[Work task 1]
In the explanation of event-driven architecture, what event does the Order Service publish when a user places an order?
[Work task 2]
Continue the explanation of event-driven architecture from where it stops.

The WhatsApp Group Analogy
Imagine a WhatsApp group called "Office Updates." When the HR posts "Tomorrow is a holiday," everyone in the group sees it — accounts, engineering, marketing. HR doesn't need to message each department individually.
Event-Driven Architecture works the same way. When something happens (an "event"), it's published to a channel. Any service interested in that event can listen and react independently.
Traditional vs Event-Driven
Traditional (Request-Response)
User places order
→ Order Service calls Payment Service (waits)
→ Order Service calls Inventory Service (waits)
→ Order Service calls Email Service (waits)
→ Order Service calls Analytics Service (waits)
Total: 4 sequential calls, slow, tightly coupled
Event-Driven
User places order
→ Order Service publishes event: "ORDER_PLACED"
→ Done! Returns to user immediately.

[Entries supplied]
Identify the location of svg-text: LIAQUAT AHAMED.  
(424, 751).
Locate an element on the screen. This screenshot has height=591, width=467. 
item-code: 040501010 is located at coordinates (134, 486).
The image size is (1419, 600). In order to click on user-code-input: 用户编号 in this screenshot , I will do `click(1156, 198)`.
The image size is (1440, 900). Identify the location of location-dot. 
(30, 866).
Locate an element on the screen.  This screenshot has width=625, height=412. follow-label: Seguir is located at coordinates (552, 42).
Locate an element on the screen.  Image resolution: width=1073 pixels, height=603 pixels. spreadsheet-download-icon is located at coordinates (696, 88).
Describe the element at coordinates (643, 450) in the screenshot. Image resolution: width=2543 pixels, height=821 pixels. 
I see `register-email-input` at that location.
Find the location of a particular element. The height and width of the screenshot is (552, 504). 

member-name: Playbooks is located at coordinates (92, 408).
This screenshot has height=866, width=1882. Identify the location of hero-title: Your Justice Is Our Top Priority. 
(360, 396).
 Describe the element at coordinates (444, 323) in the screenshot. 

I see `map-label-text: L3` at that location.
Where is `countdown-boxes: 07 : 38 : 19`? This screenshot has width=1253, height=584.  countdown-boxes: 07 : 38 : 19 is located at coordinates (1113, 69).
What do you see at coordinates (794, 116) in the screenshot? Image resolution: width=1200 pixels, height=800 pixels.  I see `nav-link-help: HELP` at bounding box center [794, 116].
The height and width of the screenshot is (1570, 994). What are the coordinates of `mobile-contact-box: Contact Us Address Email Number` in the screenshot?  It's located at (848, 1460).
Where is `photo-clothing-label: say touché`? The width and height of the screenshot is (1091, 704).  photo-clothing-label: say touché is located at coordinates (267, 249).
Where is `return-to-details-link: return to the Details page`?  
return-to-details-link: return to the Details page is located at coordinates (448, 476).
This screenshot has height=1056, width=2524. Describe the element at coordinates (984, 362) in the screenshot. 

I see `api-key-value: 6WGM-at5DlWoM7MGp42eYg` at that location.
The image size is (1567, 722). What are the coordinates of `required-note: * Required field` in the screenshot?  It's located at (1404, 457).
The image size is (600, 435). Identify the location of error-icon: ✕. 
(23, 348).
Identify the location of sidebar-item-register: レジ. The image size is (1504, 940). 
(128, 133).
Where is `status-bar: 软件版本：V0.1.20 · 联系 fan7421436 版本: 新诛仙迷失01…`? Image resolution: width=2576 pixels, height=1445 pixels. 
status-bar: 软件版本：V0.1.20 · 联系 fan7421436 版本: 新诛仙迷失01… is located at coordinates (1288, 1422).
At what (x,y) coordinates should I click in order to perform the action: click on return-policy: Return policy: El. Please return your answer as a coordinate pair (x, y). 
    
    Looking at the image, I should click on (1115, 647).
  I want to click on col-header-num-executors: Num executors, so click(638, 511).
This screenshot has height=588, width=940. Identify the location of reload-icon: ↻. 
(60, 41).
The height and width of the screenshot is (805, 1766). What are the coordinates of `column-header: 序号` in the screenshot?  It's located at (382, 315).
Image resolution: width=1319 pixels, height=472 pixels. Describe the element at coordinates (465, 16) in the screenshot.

[Answer 1]
"ORDER_PLACED"

[Answer 2]
Meanwhile, independently:
Payment Service hears "ORDER_PLACED" → processes payment
Inventory Service hears "ORDER_PLACED" → reserves stock
Email Service hears "ORDER_PLACED" → sends confirmation
Analytics Service hears "ORDER_PLACED" → logs data
Order Service doesn't know or care about the other services. It just announces what happened.
Core Concepts
Event
A record of something that happened. Immutable (can't be changed).
{
"type": "ORDER_PLACED",
"timestamp": "2026-04-03T10:30:00Z",
"data": {
"orderId": "ORD-12345",
"userId": "USR-789",
"amount": 1500,
"items": ["item_1", "item_2"]
}
}
Producer
The service that creates and publishes events (Order Service).
Consumer
The service that listens for and reacts to events (Payment Service, Email Service).
Event Broker
The middleman that receives events from producers and delivers them to consumers (Kafka, RabbitMQ, AWS SNS/SQS).
Event Sourcing
Instead of storing the current state, store ALL events that led to the current state.
Traditional: Bank account balance = ₹10,000 (just the final number)
Event Sourcing:
Event 1: Account opened with ₹0
Event 2: Deposited ₹15,000
Event 3: Withdrew ₹3,000
Event 4: Deposited ₹5,000
Event 5: Withdrew ₹7,000
Current balance: ₹10,000 (calculated from events)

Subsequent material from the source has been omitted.